# Old newspaper ads for your town?



## goodman1966 (Aug 19, 2013)

Found this while typing ing bottle names. Don't know how to make a link so type this in. chroniclingamerica.loc.gov


----------



## goodman1966 (Aug 19, 2013)

They are easier to see on the site.


----------



## RICKJJ59W (Aug 20, 2013)

I love looking at old news papers. I used to go to the library and just read old news paper adds. The prices of stuff--wow  []

 Here's your link

 http://chroniclingamerica.loc.gov/


----------



## goodman1966 (Aug 20, 2013)

Thanks Rick. There is some really interesting claims made in some of the old ads. I read the southern papers a lot. Setting up a dig with BassAssassin for this fall. Trying to see what we might find here in Shreveport.


----------



## RICKJJ59W (Aug 20, 2013)

> ORIGINAL:  goodman1966
> 
> Thanks Rick. There is some really interesting claims made in some of the old ads. I read the southern papers a lot. Setting up a dig with BassAssassin for this fall. Trying to see what we might find here in Shreveport.


 

 That sounds good.

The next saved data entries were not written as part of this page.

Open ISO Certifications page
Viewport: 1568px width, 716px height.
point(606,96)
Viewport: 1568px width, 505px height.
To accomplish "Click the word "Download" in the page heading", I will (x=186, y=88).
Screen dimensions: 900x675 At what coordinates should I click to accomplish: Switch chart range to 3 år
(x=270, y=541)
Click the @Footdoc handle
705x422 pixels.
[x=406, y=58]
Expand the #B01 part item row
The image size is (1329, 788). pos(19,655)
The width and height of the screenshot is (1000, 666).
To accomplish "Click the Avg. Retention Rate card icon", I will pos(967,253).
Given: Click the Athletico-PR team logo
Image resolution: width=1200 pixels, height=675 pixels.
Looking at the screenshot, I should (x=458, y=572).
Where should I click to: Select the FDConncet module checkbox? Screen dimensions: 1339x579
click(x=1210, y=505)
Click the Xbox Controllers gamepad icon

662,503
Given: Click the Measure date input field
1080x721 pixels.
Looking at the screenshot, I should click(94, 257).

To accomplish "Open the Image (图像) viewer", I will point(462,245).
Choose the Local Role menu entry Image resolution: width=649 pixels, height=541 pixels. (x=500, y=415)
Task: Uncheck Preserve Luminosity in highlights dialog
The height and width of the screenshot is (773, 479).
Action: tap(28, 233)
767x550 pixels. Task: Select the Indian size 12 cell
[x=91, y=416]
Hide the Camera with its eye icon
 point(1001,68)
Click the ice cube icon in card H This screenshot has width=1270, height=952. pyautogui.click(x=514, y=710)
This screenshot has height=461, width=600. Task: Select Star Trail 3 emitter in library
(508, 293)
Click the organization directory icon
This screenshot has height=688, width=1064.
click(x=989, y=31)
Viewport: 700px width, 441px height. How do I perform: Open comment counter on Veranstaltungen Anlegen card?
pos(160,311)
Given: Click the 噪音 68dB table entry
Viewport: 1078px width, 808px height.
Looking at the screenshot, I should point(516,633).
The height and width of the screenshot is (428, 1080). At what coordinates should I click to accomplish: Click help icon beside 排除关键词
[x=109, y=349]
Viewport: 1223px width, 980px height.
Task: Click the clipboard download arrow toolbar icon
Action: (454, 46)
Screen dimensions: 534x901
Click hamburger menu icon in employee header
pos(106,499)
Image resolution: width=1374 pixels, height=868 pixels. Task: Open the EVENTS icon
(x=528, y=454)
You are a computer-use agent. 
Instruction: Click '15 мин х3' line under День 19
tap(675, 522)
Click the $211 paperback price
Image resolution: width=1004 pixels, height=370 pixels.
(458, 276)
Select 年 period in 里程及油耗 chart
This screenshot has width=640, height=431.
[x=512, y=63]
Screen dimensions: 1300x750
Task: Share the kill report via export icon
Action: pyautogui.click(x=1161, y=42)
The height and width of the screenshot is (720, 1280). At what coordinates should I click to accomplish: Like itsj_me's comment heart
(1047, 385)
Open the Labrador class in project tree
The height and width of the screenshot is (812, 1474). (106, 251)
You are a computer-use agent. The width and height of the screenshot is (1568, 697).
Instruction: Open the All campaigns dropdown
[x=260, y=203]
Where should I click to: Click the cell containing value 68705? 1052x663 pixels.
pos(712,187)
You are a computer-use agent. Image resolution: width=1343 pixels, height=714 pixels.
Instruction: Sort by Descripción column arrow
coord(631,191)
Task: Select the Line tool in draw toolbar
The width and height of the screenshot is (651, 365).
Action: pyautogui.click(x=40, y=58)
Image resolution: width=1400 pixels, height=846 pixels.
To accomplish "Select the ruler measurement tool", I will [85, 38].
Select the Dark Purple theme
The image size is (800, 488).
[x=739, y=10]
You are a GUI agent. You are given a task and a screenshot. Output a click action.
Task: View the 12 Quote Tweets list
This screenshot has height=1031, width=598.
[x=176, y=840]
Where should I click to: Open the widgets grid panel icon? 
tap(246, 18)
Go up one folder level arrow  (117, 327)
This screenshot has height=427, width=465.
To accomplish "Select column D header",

Let us know if you hit the big one
 []


----------



## epackage (Aug 21, 2013)

They don't have them from every state, including NJ, that sucks ass...


----------



## goodman1966 (Aug 21, 2013)

They say they are adding papers all the time. Hopefully N.J. Will be there soon epackage .


----------



## goodman1966 (Aug 21, 2013)

Here is a site I just found. Did not find Patterson but maybe you can get close. guides.library.upenn.edu/newspapers. Hope you find something use full.


----------



## NHkeith (Oct 3, 2013)

chroniclingamerica.loc.gov is shut down do to the gov shutdown.

 BS


----------